Il en est de même pour les services pénitentiaires, qui pourraient disposer d’un régime spécifique d’utilisation de ces caméras.

Enfin, je suis satisfait de constater qu’un article du texte de la commission permet de prolonger l’usage des caméras pour la police municipale.

Certains élus qui ont lancé cette expérimentation, prévue jusqu’au 3 juin dernier, je le rappelle, ne souhaitent pas interrompre le processus en attendant le vote du présent texte.

Il serait opportun, madame la ministre, que vous clarifiiez juridiquement le régime de ces expérimentations pour les mois à venir, c’est-à-dire au lendemain du 3 juin, afin de rassurer les maires et les personnels concernés. Ont-ils l’autorisation de continuer à filmer, alors que l’on sait que le temps législatif, démocratique, est parfois long, et qu’il faudra transmettre cette proposition de loi à l’Assemblée nationale dans le cadre de la navette parlementaire ?

Laissons les expériences se prolonger et attendons leurs bilans pour éventuellement réajuster le cadre juridique.

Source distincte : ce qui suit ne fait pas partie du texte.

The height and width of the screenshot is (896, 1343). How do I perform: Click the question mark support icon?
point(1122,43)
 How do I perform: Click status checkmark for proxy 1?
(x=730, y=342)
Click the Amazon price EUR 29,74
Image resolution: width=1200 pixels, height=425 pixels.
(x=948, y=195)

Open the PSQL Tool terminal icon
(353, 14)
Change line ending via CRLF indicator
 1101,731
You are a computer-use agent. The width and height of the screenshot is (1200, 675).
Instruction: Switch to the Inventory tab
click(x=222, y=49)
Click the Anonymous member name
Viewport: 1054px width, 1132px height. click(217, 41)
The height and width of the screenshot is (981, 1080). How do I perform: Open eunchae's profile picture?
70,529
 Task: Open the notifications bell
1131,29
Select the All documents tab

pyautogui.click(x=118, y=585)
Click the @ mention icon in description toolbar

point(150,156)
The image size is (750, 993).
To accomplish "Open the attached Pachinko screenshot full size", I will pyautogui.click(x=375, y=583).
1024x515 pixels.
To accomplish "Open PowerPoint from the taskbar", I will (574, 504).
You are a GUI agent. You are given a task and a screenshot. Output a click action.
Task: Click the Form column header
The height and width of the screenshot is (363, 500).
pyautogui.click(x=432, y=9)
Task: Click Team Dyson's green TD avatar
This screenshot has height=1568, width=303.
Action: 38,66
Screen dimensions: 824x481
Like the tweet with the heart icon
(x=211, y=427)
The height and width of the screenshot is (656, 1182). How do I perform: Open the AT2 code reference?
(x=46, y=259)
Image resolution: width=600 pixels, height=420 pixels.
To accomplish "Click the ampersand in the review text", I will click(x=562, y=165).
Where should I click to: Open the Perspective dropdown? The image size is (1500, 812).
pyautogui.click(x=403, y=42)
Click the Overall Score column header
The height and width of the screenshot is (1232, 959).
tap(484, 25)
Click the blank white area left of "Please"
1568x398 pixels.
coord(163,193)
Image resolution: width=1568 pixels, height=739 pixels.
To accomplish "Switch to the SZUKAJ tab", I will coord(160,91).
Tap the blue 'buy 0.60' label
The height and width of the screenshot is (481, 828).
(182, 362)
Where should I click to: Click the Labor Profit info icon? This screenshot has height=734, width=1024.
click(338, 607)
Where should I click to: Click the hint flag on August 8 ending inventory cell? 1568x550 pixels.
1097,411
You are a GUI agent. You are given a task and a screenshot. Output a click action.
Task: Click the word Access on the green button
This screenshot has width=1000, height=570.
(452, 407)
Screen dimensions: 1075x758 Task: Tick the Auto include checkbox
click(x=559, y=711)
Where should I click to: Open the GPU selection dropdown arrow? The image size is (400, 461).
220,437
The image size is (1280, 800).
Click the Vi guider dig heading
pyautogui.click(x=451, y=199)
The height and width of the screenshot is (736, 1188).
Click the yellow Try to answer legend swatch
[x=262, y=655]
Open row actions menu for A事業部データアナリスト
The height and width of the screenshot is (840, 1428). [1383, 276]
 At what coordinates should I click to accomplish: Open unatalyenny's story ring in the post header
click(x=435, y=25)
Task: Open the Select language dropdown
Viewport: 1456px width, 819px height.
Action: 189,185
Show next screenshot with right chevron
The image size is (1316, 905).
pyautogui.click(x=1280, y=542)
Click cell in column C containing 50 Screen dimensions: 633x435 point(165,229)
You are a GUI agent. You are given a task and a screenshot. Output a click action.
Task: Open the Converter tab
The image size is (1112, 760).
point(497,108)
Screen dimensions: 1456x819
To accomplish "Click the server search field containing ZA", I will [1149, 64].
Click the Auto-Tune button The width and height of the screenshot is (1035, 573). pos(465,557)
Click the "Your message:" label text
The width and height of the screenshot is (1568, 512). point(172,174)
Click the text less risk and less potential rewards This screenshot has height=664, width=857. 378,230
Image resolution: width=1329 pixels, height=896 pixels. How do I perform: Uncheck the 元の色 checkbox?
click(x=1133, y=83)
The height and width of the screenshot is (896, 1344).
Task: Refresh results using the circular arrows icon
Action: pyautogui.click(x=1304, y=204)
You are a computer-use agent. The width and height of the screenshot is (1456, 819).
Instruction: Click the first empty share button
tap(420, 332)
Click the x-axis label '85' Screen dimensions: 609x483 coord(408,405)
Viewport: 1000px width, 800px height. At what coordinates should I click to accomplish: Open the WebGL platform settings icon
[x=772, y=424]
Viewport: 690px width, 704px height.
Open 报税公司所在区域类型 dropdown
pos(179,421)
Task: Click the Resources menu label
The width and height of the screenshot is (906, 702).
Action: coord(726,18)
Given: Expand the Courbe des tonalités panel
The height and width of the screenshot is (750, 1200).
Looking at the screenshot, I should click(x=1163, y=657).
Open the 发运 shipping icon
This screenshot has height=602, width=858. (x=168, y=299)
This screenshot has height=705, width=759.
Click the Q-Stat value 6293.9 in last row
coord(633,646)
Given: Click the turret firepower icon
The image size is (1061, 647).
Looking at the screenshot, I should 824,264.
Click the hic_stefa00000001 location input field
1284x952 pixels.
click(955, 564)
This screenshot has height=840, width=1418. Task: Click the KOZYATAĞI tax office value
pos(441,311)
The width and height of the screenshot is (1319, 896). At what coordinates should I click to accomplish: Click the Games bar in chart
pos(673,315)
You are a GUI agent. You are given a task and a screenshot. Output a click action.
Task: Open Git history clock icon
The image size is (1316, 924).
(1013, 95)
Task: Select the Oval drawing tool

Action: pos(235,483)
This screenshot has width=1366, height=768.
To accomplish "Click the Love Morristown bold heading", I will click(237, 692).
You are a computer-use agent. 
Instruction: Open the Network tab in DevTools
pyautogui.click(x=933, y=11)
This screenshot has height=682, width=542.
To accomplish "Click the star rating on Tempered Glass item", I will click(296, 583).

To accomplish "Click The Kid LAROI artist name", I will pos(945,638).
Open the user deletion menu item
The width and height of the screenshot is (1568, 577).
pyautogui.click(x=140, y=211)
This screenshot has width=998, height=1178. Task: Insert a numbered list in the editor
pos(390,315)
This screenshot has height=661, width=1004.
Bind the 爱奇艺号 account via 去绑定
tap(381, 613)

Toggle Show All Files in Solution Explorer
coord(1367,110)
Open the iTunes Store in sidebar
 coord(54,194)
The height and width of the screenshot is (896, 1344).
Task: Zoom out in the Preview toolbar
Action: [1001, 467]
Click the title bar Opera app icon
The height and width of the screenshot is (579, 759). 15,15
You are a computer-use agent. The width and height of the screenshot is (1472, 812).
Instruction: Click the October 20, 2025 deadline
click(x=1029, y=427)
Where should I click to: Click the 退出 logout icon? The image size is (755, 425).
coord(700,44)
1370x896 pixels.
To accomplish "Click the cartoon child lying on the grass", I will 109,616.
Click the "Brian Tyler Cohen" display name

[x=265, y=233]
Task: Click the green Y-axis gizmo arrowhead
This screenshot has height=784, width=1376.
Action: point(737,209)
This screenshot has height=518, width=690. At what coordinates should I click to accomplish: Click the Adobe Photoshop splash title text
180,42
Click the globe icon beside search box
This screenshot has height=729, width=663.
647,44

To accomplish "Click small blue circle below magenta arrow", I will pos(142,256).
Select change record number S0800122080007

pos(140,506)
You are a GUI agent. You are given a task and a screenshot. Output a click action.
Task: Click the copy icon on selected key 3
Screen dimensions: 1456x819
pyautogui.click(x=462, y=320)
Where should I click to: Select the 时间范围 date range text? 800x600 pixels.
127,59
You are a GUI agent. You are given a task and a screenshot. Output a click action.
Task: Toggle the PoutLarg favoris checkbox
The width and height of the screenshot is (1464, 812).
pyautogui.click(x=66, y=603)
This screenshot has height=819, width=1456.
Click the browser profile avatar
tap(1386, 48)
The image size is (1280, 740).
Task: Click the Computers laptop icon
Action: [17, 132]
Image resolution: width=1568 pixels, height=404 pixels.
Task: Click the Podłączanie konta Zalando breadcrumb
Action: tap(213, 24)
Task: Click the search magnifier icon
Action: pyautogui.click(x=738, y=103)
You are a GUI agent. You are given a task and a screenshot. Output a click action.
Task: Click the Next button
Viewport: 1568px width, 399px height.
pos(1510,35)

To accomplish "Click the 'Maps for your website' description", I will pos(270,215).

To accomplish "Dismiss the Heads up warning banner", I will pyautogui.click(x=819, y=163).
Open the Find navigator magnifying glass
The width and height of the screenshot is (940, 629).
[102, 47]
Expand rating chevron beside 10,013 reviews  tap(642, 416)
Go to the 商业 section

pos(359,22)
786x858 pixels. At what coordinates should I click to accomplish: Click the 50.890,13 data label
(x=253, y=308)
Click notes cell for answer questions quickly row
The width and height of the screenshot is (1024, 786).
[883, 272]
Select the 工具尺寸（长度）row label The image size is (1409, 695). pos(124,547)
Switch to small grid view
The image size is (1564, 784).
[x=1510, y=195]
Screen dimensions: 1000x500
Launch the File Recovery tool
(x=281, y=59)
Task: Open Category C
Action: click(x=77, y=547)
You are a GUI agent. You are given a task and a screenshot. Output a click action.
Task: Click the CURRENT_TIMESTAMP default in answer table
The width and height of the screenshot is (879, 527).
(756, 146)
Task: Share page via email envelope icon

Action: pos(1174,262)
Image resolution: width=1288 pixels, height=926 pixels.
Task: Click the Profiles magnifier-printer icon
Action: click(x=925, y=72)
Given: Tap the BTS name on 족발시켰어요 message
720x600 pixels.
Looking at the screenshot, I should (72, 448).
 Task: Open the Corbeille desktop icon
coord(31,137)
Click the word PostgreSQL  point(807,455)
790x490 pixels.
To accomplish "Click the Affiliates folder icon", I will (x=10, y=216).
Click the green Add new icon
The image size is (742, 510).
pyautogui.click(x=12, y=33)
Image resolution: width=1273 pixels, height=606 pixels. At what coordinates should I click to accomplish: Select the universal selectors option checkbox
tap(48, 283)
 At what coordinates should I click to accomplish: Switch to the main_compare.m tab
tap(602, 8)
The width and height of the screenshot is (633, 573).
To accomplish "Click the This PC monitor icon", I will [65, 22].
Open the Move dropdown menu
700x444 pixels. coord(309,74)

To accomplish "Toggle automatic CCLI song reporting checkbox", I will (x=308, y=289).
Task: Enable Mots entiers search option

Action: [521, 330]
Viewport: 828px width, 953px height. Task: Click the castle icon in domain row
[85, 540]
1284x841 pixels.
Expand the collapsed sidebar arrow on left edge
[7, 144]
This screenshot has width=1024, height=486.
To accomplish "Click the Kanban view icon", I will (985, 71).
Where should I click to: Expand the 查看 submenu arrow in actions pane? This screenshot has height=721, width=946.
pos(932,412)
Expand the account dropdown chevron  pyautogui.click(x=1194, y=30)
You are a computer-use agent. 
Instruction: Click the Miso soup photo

Pour conclure, il me semble que ce dispositif, qui n’est pas la solution miracle – nous en avons conscience –, permet à la fois de protéger le représentant de l’ordre, comme la personne qui aurait pu être abusée. L’équilibre entre liberté et sécurité est trouvé, ce qui répond aux préoccupations de la population, des forces de sécurité et des élus.

Je remercie ici mes collègues Dany Wattebled, rapporteur, et Philippe Bas, président de la commission des lois, de l’attention portée à cette problématique lors des travaux de la commission.